**Questions to answer**
1. List every news organization named in the passage on Singapore's circuit breaker measures.
2. Update the stretch of the circuit breaker passage from "Measures to prevent" through "29 March 2022.", putting "movement restriction" in place of "cordon sanitaire".
3. Go on with the account of Singapore's circuit breaker measures, picking up after its final sentence.

**Exercise passage**

————————

Measures to prevent spread of COVID-19 in Singapore

The 2020 Singapore circuit breaker measures were a stay-at-home order and cordon sanitaire implemented as a preventive measure by the Government of Singapore in response to the COVID-19 pandemic in the country on 7 April 2020.

The measures were brought into legal effect by the Minister for Health with the COVID-19 (Temporary Measures) (Control Order) Regulations 2020, published on 7 April 2020. Singapore had relatively few COVID-19 cases before the emergence of the Delta and Omicron variants from 8 May 2021 to 29 March 2022.

With its relative success in curbing the early spread of the virus in Singapore, the term "circuit breaker" and its measures was subsequently adopted by other countries, particularly in Canada and the United Kingdom.

== Etymology ==
The term circuit breaker is described as a euphemism of a lockdown by people such as Sarah Newey of The Daily Telegraph, PN Balji in South China Morning Post, and Daniel Moss in Bloomberg. It is described as a "partial lockdown" by Wan Ting Koh of Yahoo News and Yen Nee Lee of CNBC, as a "lockdown" by The Straits Times, and "encompassing lockdown orders" by Lakeisha Leo and Kurt Ganapathy of Channel NewsAsia.

It is derived from the physical circuit breaker according to Lee Hsien Loong and Gan Kim Yong; Gan says that when an electrical system encounters a problem, it trips and everything is shut off, and triage can only be performed by individually restoring the switches.

== Chronology ==

Singapore recorded its first COVID-19 case on 23 January 2020. With that, many Singaporeans have purchased and worn masks when not at home; practiced social distancing and on 7 February 2020, Singapore raised the Disease Outbreak Response System Condition (DORSCON) level from Yellow to Orange in response to additional local cases of uncertain origin.

=== Prelude (27 March) ===

On 24 March, the Multi-Ministry Task Force announced stricter measures to combat the spread of COVID-19, after a huge spike in cases originating from returning Singaporeans in the community. These measures include the closure of entertainment venues, tuition and enrichment centres and places of worship. Malls, retail establishments and tourist attractions were required to reduce their crowd density to stay open. Gatherings of more than 10 people outside work and school are prohibited.

=== Lockdown measures ===

On 3 April 2020, Prime Minister Lee Hsien Loong announced a nationwide partial lockdown, known as a circuit breaker, to contain the spread of COVID-19 in Singapore. These measures came after an increase of unlinked cases over the preceding month, as well as the risk of a huge cluster of infections. Most of the workplaces were converted to remote work as default during the lockdown and schools were transitioned to home-based learning thereafter. As dining-in is a high-risk activity; all food establishments were only allowed to offer take-away, drive-thru and delivery of food. Non-essential advertising at shopping centres are not allowed to be shown or advertised and only advertising from essential service offers and safe management measures such as mask wearing and social distancing are allowed. Social gatherings of any size, in homes or public spaces such as parks and Housing Board void decks, were also banned.

————————

**Data listing**
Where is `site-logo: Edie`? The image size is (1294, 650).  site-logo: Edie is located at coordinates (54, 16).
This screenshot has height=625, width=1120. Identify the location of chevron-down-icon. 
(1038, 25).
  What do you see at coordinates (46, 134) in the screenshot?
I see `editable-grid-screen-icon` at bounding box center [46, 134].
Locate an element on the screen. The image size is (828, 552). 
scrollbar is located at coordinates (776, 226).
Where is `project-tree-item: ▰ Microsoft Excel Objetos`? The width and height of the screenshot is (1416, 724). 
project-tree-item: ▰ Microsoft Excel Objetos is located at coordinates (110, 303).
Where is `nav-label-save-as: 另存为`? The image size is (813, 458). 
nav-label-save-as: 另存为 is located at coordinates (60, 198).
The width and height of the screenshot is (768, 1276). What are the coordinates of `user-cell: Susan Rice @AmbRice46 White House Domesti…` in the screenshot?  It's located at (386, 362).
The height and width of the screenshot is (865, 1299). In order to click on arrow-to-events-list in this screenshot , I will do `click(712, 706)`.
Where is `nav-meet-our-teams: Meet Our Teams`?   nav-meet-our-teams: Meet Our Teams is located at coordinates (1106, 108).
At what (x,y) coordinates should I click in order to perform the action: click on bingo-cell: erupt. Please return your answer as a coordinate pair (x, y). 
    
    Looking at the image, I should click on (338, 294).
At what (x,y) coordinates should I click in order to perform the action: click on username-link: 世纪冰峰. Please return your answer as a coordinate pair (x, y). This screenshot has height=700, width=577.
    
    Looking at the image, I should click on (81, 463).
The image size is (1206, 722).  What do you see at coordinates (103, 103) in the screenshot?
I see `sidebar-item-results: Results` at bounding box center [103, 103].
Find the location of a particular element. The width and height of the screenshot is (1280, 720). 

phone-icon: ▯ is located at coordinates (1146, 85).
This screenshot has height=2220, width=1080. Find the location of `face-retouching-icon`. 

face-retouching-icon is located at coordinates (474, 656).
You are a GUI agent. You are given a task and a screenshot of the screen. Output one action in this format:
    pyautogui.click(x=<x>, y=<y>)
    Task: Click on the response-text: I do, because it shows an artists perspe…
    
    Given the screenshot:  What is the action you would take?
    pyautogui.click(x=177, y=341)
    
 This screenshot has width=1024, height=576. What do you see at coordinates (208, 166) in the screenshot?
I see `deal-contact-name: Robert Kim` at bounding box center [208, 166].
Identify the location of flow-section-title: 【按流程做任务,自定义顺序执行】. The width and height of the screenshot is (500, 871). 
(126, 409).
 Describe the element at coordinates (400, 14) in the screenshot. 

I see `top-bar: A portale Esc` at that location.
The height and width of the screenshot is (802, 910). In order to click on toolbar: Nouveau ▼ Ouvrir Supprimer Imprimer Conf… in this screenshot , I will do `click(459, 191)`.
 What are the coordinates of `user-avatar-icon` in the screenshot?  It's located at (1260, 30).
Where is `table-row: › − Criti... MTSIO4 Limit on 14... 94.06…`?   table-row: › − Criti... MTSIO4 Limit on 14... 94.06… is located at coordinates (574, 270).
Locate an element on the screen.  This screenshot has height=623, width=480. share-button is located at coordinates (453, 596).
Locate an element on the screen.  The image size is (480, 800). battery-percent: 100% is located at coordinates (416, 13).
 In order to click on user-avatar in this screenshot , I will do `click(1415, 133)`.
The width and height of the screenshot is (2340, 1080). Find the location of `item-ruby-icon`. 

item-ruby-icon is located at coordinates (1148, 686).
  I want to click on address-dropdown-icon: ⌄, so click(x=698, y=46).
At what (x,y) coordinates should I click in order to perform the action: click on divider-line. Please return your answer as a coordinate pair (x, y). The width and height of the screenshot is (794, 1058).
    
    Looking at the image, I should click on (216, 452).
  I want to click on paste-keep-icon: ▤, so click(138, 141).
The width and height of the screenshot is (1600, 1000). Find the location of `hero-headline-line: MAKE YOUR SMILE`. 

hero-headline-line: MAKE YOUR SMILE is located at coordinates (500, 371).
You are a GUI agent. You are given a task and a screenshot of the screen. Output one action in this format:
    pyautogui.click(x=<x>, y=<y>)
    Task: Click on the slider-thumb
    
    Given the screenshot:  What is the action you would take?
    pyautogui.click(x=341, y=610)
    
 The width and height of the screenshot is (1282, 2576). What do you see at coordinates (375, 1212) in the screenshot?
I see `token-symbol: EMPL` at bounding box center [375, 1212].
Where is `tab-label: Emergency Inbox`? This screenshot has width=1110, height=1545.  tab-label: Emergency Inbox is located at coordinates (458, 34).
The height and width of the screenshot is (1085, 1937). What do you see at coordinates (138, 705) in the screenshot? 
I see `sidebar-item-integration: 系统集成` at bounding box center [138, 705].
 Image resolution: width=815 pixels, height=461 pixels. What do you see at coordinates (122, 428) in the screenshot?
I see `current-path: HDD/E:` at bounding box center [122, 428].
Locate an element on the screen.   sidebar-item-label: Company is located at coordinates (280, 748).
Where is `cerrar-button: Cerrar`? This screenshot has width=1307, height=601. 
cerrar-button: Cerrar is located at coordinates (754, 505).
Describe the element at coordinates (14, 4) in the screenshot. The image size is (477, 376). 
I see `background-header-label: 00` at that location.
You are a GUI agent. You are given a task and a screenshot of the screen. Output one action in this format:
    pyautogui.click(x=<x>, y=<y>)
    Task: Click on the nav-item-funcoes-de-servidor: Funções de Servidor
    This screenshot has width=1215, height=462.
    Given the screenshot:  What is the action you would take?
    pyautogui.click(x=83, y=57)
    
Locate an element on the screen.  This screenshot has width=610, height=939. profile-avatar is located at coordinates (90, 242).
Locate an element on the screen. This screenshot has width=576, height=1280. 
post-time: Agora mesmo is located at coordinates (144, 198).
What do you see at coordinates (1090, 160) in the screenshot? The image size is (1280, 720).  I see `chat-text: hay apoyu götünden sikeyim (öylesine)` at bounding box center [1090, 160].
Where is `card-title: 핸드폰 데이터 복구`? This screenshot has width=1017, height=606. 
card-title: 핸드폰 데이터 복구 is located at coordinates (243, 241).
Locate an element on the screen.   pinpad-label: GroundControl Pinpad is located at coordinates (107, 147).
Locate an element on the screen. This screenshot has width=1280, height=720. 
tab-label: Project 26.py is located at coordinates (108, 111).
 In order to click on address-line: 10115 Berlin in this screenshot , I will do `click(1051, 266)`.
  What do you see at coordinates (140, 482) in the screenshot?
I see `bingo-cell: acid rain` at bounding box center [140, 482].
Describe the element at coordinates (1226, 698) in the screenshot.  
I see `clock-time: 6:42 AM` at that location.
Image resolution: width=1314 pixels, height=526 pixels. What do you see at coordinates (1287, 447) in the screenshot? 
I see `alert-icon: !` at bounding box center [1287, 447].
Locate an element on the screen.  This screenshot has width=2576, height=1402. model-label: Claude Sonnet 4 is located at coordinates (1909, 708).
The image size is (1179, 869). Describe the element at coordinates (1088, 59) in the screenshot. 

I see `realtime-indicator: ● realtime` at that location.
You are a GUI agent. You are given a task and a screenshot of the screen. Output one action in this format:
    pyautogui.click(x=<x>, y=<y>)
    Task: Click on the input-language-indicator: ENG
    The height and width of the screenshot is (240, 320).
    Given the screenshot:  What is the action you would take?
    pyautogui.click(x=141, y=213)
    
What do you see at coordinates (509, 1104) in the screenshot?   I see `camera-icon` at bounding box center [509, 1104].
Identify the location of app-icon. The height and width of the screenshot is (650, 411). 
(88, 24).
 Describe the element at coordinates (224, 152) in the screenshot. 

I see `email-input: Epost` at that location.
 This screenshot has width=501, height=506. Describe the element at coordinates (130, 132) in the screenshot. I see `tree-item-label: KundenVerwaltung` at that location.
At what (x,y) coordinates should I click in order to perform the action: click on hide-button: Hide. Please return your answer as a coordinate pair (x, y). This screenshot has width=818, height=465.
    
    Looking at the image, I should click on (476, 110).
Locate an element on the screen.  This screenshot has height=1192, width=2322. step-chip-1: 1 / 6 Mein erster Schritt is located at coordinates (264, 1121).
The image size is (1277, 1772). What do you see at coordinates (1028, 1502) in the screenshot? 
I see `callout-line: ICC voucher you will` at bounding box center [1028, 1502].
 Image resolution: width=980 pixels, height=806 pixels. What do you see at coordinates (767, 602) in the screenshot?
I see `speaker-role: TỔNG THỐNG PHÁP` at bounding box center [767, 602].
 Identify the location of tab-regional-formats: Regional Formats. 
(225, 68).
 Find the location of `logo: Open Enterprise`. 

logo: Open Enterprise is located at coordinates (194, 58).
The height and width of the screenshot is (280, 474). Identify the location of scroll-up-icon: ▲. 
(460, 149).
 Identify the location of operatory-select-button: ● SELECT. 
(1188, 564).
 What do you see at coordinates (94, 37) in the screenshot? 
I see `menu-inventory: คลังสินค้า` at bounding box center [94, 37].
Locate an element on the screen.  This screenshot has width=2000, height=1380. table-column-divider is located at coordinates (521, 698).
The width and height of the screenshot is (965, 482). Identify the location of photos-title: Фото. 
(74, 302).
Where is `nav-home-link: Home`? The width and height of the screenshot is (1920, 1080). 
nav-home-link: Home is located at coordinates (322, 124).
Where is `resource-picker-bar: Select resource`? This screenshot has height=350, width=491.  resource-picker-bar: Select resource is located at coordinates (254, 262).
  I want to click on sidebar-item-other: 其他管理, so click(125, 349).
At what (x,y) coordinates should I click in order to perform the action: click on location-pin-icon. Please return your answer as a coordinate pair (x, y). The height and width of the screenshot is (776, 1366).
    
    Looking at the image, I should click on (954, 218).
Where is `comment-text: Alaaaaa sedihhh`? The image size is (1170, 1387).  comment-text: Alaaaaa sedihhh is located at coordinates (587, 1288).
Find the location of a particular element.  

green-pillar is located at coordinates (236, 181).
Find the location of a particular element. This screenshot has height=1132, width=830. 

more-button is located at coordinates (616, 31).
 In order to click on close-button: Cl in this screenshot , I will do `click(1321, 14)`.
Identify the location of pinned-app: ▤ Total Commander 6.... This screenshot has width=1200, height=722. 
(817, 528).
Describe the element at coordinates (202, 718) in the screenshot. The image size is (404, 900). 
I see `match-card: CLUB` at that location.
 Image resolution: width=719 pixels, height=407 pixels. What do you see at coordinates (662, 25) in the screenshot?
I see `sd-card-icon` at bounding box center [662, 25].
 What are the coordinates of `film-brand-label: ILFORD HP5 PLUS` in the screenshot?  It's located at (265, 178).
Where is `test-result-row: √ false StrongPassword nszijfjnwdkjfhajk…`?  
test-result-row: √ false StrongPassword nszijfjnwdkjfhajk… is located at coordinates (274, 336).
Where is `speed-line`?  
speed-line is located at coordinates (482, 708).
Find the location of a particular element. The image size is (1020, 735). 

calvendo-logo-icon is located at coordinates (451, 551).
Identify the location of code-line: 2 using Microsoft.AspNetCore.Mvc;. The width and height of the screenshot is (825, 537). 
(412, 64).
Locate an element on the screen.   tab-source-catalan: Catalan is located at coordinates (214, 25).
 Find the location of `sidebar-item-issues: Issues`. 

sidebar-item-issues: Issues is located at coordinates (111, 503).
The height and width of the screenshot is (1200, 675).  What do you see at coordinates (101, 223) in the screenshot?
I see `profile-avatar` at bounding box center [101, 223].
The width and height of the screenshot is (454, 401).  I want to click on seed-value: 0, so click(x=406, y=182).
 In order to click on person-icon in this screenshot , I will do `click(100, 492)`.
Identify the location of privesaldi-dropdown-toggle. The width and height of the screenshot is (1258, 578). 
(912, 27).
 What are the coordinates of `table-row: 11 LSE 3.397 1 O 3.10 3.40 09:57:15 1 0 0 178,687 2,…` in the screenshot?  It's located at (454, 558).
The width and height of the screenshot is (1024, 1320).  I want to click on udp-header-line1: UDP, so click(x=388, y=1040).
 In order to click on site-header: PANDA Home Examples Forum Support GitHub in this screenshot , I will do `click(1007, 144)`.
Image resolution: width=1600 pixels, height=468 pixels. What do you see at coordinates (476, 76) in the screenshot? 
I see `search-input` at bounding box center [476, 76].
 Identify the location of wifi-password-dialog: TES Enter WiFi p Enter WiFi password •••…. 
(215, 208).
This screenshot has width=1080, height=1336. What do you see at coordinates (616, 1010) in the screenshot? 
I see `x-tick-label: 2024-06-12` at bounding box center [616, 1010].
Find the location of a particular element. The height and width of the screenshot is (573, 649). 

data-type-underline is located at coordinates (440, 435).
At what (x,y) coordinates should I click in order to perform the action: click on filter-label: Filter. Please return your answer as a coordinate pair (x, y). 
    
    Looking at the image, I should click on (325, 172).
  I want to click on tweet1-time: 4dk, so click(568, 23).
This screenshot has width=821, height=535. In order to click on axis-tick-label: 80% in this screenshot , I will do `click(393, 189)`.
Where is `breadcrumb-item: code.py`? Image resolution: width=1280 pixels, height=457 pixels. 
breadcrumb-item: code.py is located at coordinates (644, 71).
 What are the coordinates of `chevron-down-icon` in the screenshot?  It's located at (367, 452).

————————

**Exercise responses**
1. The Daily Telegraph, South China Morning Post, Bloomberg, Yahoo News, CNBC, The Straits Times, Channel NewsAsia

2.
Measures to prevent spread of COVID-19 in Singapore

The 2020 Singapore circuit breaker measures were a stay-at-home order and movement restriction implemented as a preventive measure by the Government of Singapore in response to the COVID-19 pandemic in the country on 7 April 2020.

The measures were brought into legal effect by the Minister for Health with the COVID-19 (Temporary Measures) (Control Order) Regulations 2020, published on 7 April 2020. Singapore had relatively few COVID-19 cases before the emergence of the Delta and Omicron variants from 8 May 2021 to 29 March 2022.

3.
These measures only took effect from 7 April 2020 to 1 June 2020, 16 May 2021 to 13 June 2021 and 22 July 2021 to 9 August 2021.

On 14 April, Minister for National Development Lawrence Wong announced that the wearing of masks became compulsory when not at home with immediate effect, with fines and prosecution for offenders who refuse to do so.

=== Tightened measures (21 April) ===

After discovering that the unknown number of cases was greater than expected, Prime Minister Lee Hsien Loong announced on 21 April an extension of the circuit breaker to 1 June. Existing measures were also tightened until 4 May initially, including shrinking the list of essential services, such as closing all close-contact service providers such as hair salons, as well as restricting entry to certain hotspots like wet markets and some essential retail franchises going by the last digit of one's ID number. Popular markets used an odd/even date entry restriction; ID ending with odd numbers are only allowed entry on odd dates of the month and ID ending with even numbers are only allowed entry on even dates on the month. On 21 April, the Ministry of Education brought forward the 4-week school holidays for all MOE Kindergartens, primary, secondary and Pre-University students, which are usually held in June, to May. Institutes of Higher Learning extended their Home-based Learning. The Singapore franchise of McDonald's also shut all of its restaurants islandwide, as a response to a number of its employees being infected.

=== Relaxed measures (2 May) ===

Some restrictions were relaxed progressively in stages to prepare for the end of the circuit breaker on 1 June. Traditional Chinese medicine (TCM) shops and essential condo activities were allowed to reopen on 5 May, followed by businesses like home-based bakeries, some food shops, barbers (only basic haircuts), manufacturing of confectionery, and laundry shops on 12 May. Schools resumed face-to-face lessons for smaller groups in graduating cohorts and those requiring urgent assistance on 19 May.

On 8 May, the MOH announced that all TCM shops are allowed to sell retail products again from 12 May, after receiving feedback from seniors that travelling to the initially allowed 130 TCM medical halls was too far for them.

== SafeEntry and TraceTogether ==
The Ministry of Health mandated the use of SafeEntry and TraceTogether, which is also called TraceTogether-only SafeEntry (TT-only SE) during the COVID-19 pandemic. Scanning in/out using the TraceTogether-only SafeEntry (TT-only SE) either through the TraceTogether app or token was made mandatory for all Singaporeans and at all places such as cinemas, restaurants, workplaces, schools and shopping malls for contact tracing purposes. These included the device called SafeEntry Gateway (Check in and check out) to enable users to scan in and out. In addition, TraceTogether also showed vaccination status and pre-event testing (PET) status whether the person test positive or negative for COVID-19. Tokens could be collected from the community centres and vending machines.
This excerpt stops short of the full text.